David Yow, district fishery biologist for the N.C. Wildlife Resources Commission, said smallmouths and walleyes usually can be found at about the same places during January and February as during July and August — deeper areas of a lake where temperatures are fairly consistent year-round and the water is well oxygenated.
Biologists and avid anglers agree the best smallmouth and walleye lakes are Fontana Reservoir in Macon and Graham counties, Santeetlah Lake in Graham County, Glenville (also called Thorpe) Lake in Jackson County, Lake James in Burke and McDowell counties, and Hiwassee Lake in Cherokee.
Jim Mathis, owner of Almond Boat and RV Park at Fontana Reservoir, said the most effective method of fishing for walleye in the winter is vertical jigging with a 3/8-ounce Hopkins 75 Shorty Spoon, a 1-ounce ManOLure or a Rapala Ice Jig.
“How deep they are depends on the water temperature,” he said. “Finding fish at depths of 125 feet is not uncommon. Some winters they may be deep, and in other winters they may stay in the 70-foot range. There’s no guarantee where they’ll be.”
The key to finding walleyes is finding baitfish.
“You have to watch your fish finder and locate bait fish,” Mathis said. “Shad minnows will go down as deep as 75 to 80 feet trying to find a comfortable temperature range.”
Prime places to look for baitfish and walleyes in the winter are off big points around river channels.
For smallmouth fishing, Mathis said crankbaits are popular, particularly a 1/4-ounce Pop-R in black-and-silver or blue-and-bone.
“The crankbaits work well when smallmouth are breaking and feeding on shad minnows,” he said.
Shiner minnows also are effective baitfish for winter smallmouth fishing. If the fish are in shallow water, some local anglers use a slip bobber when fishing with live minnows. The slip bobber is attached to the line so that the minnow dangles about a foot above the bottom.
Randall Veal, owner of Santeetlah Marina at Santeetlah Lake said anglers often overlook Santeetlah because of its remoteness.
“We have some excellent winter walleye and smallmouth fishing,” he said.
Crankbaits are good throughout the winter, along with live minnows, Veal said. Most popular lures are Yo-Zuri and Shad Rap.
“Perch and shad colors are best because they resemble shad minnows,” he said.
Lake Glenville in western Jackson County also offers some excellent winter walleye and smallmouth bass fishing.
Marty Jones of Glenville said walleyes in the 6- to 7-pound range are fairly common, plus anglers occasionally pull in a few that reach 9 pounds.
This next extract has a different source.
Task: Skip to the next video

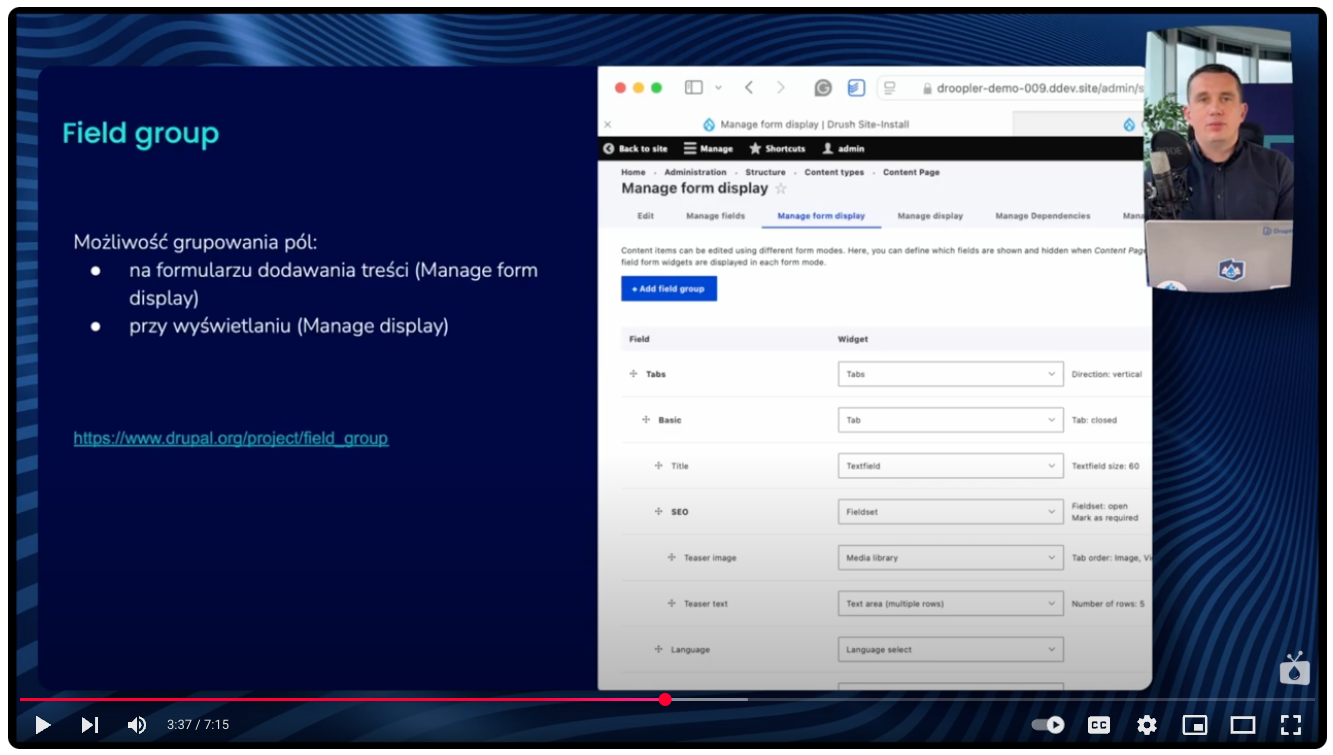Action: click(x=90, y=725)
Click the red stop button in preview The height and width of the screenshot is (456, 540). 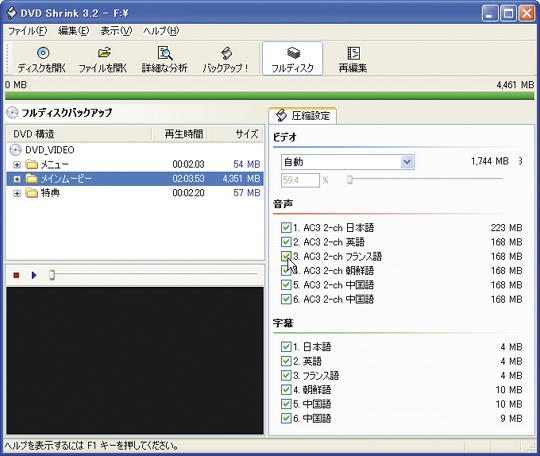coord(16,275)
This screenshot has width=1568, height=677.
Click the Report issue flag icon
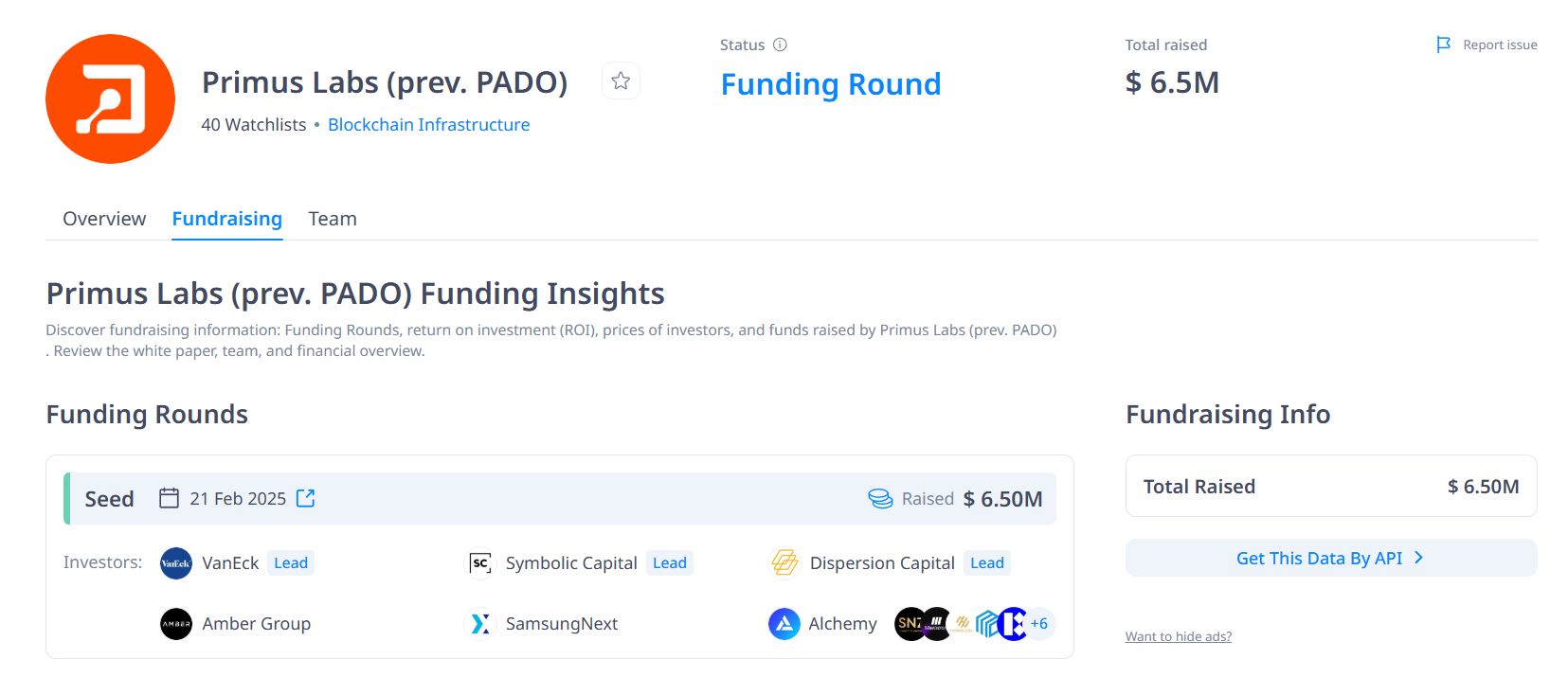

The biggest walleye to come from Glenville weighed 12 pounds. Smallmouth bass up to 8 pounds also have been caught.
“It’s not the kind of lake to limit out on every day,” Jones said, “but you can catch some good quality fish.”
Jones’ preferred method of fishing for walleyes and smallmouths is trolling with his own Marty Jones Special spoon or a No. 7 or No. 5 Rapala. For breaking smallmouth, he uses a Pop-R.
Fishing may be a bit slower in the winter, but with a little patience and planning, anglers can fish year-round.
Watch for a warm spell, get your tackle out of storage, hitch up the boat, and head for some good fishing.
The fish will be waiting for you, and, best of all, you’ll likely have the prime spots all to yourself.